— Brief —
Reproduce the listing below, replacing every occurrence of "screenshot" with "image" and leaving all other text unchanged.
<<<<
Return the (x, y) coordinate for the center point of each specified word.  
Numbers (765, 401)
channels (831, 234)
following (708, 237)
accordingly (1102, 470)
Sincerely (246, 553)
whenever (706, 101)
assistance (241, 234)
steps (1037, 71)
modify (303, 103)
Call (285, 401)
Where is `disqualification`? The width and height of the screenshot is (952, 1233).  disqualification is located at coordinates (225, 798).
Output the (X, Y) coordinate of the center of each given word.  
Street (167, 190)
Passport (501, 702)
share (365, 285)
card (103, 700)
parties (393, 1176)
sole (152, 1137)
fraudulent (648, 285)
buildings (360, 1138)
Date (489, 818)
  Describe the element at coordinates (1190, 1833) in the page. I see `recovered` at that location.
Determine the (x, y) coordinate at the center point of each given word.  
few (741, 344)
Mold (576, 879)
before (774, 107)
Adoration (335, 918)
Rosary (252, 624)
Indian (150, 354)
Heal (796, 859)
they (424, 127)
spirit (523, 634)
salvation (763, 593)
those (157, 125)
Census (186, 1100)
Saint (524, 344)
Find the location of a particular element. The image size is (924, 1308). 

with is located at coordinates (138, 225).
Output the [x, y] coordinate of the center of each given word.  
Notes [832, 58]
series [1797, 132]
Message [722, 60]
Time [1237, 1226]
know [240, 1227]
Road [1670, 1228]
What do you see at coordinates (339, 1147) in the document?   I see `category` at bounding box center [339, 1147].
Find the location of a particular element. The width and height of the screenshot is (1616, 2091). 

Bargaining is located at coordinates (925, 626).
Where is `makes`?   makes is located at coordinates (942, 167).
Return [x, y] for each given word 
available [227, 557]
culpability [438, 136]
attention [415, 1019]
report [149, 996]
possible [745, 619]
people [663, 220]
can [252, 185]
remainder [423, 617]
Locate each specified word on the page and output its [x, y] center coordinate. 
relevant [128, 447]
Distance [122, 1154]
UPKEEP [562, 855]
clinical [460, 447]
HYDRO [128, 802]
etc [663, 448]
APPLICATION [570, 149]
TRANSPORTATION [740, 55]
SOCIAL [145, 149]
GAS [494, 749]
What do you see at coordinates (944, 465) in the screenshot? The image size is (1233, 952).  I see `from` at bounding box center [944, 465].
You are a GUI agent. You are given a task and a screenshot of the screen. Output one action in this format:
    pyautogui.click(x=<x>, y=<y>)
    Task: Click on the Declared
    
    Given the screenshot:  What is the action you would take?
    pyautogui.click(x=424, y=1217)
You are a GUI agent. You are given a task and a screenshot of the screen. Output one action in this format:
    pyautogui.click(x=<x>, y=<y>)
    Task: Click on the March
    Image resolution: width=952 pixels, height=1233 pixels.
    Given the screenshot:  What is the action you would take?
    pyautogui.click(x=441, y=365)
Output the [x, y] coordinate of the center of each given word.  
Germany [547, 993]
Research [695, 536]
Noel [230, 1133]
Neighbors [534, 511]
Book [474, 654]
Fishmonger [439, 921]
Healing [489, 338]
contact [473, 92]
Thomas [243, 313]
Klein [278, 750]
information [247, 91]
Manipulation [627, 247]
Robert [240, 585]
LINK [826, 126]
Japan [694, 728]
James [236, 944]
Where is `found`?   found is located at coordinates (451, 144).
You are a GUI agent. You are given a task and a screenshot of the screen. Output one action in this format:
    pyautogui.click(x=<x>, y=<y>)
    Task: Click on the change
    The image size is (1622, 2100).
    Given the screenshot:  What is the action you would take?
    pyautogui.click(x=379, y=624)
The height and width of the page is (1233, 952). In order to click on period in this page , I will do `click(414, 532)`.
>>>>
— Response to this exercise —
Return the (x, y) coordinate for the center point of each specified word.  
Numbers (765, 401)
channels (831, 234)
following (708, 237)
accordingly (1102, 470)
Sincerely (246, 553)
whenever (706, 101)
assistance (241, 234)
steps (1037, 71)
modify (303, 103)
Call (285, 401)
Where is `disqualification`? The width and height of the image is (952, 1233).  disqualification is located at coordinates (225, 798).
Output the (X, Y) coordinate of the center of each given word.  
Street (167, 190)
Passport (501, 702)
share (365, 285)
card (103, 700)
parties (393, 1176)
sole (152, 1137)
fraudulent (648, 285)
buildings (360, 1138)
Date (489, 818)
  Describe the element at coordinates (1190, 1833) in the page. I see `recovered` at that location.
Determine the (x, y) coordinate at the center point of each given word.  
few (741, 344)
Mold (576, 879)
before (774, 107)
Adoration (335, 918)
Rosary (252, 624)
Indian (150, 354)
Heal (796, 859)
they (424, 127)
spirit (523, 634)
salvation (763, 593)
those (157, 125)
Census (186, 1100)
Saint (524, 344)
Find the location of a particular element. The image size is (924, 1308). 

with is located at coordinates (138, 225).
Output the [x, y] coordinate of the center of each given word.  
Notes [832, 58]
series [1797, 132]
Message [722, 60]
Time [1237, 1226]
know [240, 1227]
Road [1670, 1228]
What do you see at coordinates (339, 1147) in the document?   I see `category` at bounding box center [339, 1147].
Find the location of a particular element. The width and height of the image is (1616, 2091). 

Bargaining is located at coordinates (925, 626).
Where is `makes`?   makes is located at coordinates (942, 167).
Return [x, y] for each given word 
available [227, 557]
culpability [438, 136]
attention [415, 1019]
report [149, 996]
possible [745, 619]
people [663, 220]
can [252, 185]
remainder [423, 617]
Locate each specified word on the page and output its [x, y] center coordinate. 
relevant [128, 447]
Distance [122, 1154]
UPKEEP [562, 855]
clinical [460, 447]
HYDRO [128, 802]
etc [663, 448]
APPLICATION [570, 149]
TRANSPORTATION [740, 55]
SOCIAL [145, 149]
GAS [494, 749]
What do you see at coordinates (944, 465) in the image? The image size is (1233, 952).  I see `from` at bounding box center [944, 465].
You are a GUI agent. You are given a task and a image of the screen. Output one action in this format:
    pyautogui.click(x=<x>, y=<y>)
    Task: Click on the Declared
    
    Given the image:  What is the action you would take?
    pyautogui.click(x=424, y=1217)
You are a GUI agent. You are given a task and a image of the screen. Output one action in this format:
    pyautogui.click(x=<x>, y=<y>)
    Task: Click on the March
    Image resolution: width=952 pixels, height=1233 pixels.
    Given the image:  What is the action you would take?
    pyautogui.click(x=441, y=365)
Output the [x, y] coordinate of the center of each given word.  
Germany [547, 993]
Research [695, 536]
Noel [230, 1133]
Neighbors [534, 511]
Book [474, 654]
Fishmonger [439, 921]
Healing [489, 338]
contact [473, 92]
Thomas [243, 313]
Klein [278, 750]
information [247, 91]
Manipulation [627, 247]
Robert [240, 585]
LINK [826, 126]
Japan [694, 728]
James [236, 944]
Where is `found`?   found is located at coordinates (451, 144).
You are a GUI agent. You are given a task and a image of the screen. Output one action in this format:
    pyautogui.click(x=<x>, y=<y>)
    Task: Click on the change
    The image size is (1622, 2100).
    Given the image:  What is the action you would take?
    pyautogui.click(x=379, y=624)
The height and width of the page is (1233, 952). In order to click on period in this page , I will do `click(414, 532)`.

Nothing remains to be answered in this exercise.